# **Exploratory Data Analysis on Retaining Customers**

*   Knowing our customers is important when we engage in online transactions
*   Customer data allows us to understand what we can do better
*   Churn  is an important metric (Number of customers leaving our service)
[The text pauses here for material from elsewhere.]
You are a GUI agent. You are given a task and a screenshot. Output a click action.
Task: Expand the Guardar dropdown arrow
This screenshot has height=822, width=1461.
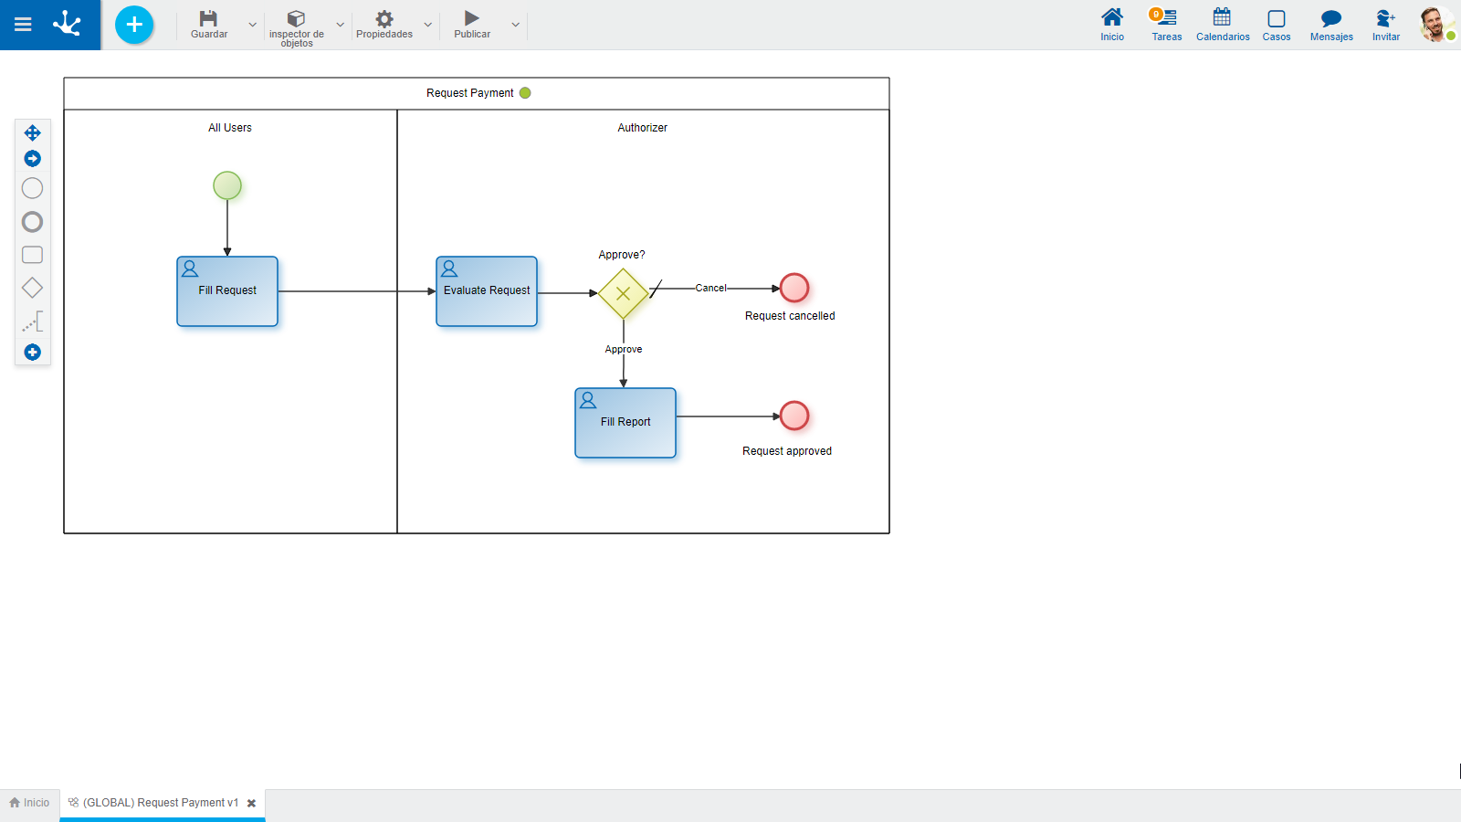point(253,25)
**Monitoring Churn behaviour**
*   We can associate various categorical and numerical factors/characteristics of consumers and their decision to leave the service. We can then target these consumers through our marketing strategies through further analysis 

* In this case, we are going to see which consumers leave (Churn), and what characteristics to they have. This information can be used in Machine Learning to train and predict for Characteristics and their likelihood to Churn




**IMPORTING LIBRARIES**

In [None]:
import numpy as np
import pandas as pd
import matplotlib.pyplot as plt
import seaborn as sns

**Read the 'Telco.csv' file using the Pandas library and save it under the 'df' variable.** Hint: use pd.read_csv('filename.csv')

In [None]:
df.head()

**Check dimensions of DataFrame**


In [None]:
print(df.shape)

**Check the Data type and Data information** 

In [None]:
columns = df.columns.unique()
columns

In [None]:
df.info()
# This step allows us to identify any data cleaning steps we need to undertake

We can notice some changes (cleaning) we want to undertake:  

*   Firstly, we want to check for any missing values (common data cleaning step)
* 'TotalCharges' (a number) is stored as an 'object'
*  To maintain conformity, the 'SeniorCitizen' column needs to change to "Yes/No" to maintain conformity with other columns (0 = No, 1 = Yes)
* Many of the 'Object' columns can be changed to 'Category' dtypes



In [None]:
df.head(2)

**Exercise 1:** Check for the null values using the **.isnull().sum()** command

Although Data shows no missing values per se, if a row has a blank space (''), it is not considered 'Missing', hence, we need to undertake an additional step. Let's see one of the rows for example:

In [None]:
# Finding the rows is beyond the scope of this workshop, but if you are interested, this is the code: 
#Blank_values = df[df['TotalCharges']==' '].index

df.loc[487:489]

We will replace all these blank spaces **(' ')** as **NaN** (Not a Number)

In [None]:
df.replace(' ', np.nan, inplace=True)

Now if we check the null values, we get:

In [None]:
df.isnull().sum()

We get **11 null values for the TotalCharges Column**! Something which could have been problematic for later Data Cleaning and Visualisation!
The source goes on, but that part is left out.